Tuliskan kembali bagian teks tentang wujud dari "Dari cerita singkat" sampai "bukan di alam nyata.", dengan menukar "handphone" menjadi "ponsel".

→ **TEKS YANG DIBERIKAN**
────────────────

Pada sore hari, saya bersama teman melintasi tempat yang sangat ramai, ada yang pergi berbelanja, ada juga yang sama seperti saya, jalan-jalan juga, dan lain-lain. Tiba-tiba, ada perempuan di jalan cantik menawan yang mencuri perhatian kami. Meskipun hanya lewat beberapa detik saja, tapi bayangannya begitu lekat di akal. Setelah itu, saya berkata kepada teman “cewek yang lewat tadi, cantik ya ternyata“. Kemudian, pada suatu kesempatan saya menuliskan kata “cewek” itu di sini, tepat yang anda baca sekarang.
Dari cerita singkat itu, kita bisa mengajukan beberapa pertanyaan, apakah cewek yang lewat itu berada di alam nyata? Tanpa perlu berpikir lama, kita bisa menjawab kalau memang cewek itu ada di alam nyata. Keberadaan seperti ini, para filusuf dengan istilah “𝒘𝒖𝒋𝒖𝒅 𝒌𝒉â𝒓𝒊𝒋𝒊𝒚” atau eksistensi yang berada di alam nyata. Segala sesuatu di dunia ini, memiliki wujud tersebut.
Sandal yang saya pakai, handphone yang saya genggam, teman yang saya temani jalan, semuanya wujud khâriji atau biasa juga disebut sebagai wujud ‘ain.
Tapi, beberapa setelah itu, wujud wanita cantik tadi, sudah tidak ada depan mata saya dan kawan saya, tapi bayang-bayangnya masih ada di akal kita. Keber-ada-an yang hanya ada di akal ini disebut dengan “𝒘𝒖𝒋𝒖𝒅 𝒅𝒛𝒊𝒉𝒏𝒊𝒚” atau eksistensinya hanya ada di akal, bukan di alam nyata.

────────────────

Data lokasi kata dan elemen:
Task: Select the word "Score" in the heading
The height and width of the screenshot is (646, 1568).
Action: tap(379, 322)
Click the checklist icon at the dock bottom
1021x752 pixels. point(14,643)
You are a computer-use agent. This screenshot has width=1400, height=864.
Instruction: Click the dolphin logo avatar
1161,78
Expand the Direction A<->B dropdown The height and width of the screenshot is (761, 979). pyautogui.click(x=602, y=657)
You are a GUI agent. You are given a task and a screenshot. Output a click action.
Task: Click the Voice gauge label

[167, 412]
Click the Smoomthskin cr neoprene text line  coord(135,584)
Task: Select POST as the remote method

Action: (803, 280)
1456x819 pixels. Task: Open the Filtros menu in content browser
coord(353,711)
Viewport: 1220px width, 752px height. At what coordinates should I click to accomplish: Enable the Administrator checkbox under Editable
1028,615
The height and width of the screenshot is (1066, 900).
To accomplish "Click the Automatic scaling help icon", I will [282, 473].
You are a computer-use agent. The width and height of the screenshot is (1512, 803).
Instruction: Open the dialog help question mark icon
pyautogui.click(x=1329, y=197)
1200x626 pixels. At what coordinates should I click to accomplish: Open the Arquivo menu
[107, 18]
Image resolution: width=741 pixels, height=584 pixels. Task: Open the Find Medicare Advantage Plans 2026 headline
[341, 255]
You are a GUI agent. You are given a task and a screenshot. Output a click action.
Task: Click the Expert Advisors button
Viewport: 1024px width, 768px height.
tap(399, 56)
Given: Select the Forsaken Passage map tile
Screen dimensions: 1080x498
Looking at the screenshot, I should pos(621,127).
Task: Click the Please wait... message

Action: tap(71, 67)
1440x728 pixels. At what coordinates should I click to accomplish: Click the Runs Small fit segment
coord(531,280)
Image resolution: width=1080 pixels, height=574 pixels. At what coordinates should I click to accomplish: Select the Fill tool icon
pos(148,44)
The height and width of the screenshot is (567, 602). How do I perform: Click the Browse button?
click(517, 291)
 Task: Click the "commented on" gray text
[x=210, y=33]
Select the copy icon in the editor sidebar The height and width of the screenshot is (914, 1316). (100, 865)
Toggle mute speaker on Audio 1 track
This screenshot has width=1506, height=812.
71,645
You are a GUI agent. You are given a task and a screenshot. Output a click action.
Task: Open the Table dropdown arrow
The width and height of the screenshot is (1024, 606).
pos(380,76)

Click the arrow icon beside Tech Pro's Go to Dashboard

────────────────

→ **HASIL**
Dari cerita singkat itu, kita bisa mengajukan beberapa pertanyaan, apakah cewek yang lewat itu berada di alam nyata? Tanpa perlu berpikir lama, kita bisa menjawab kalau memang cewek itu ada di alam nyata. Keberadaan seperti ini, para filusuf dengan istilah “𝒘𝒖𝒋𝒖𝒅 𝒌𝒉â𝒓𝒊𝒋𝒊𝒚” atau eksistensi yang berada di alam nyata. Segala sesuatu di dunia ini, memiliki wujud tersebut.
Sandal yang saya pakai, ponsel yang saya genggam, teman yang saya temani jalan, semuanya wujud khâriji atau biasa juga disebut sebagai wujud ‘ain.
Tapi, beberapa setelah itu, wujud wanita cantik tadi, sudah tidak ada depan mata saya dan kawan saya, tapi bayang-bayangnya masih ada di akal kita. Keber-ada-an yang hanya ada di akal ini disebut dengan “𝒘𝒖𝒋𝒖𝒅 𝒅𝒛𝒊𝒉𝒏𝒊𝒚” atau eksistensinya hanya ada di akal, bukan di alam nyata.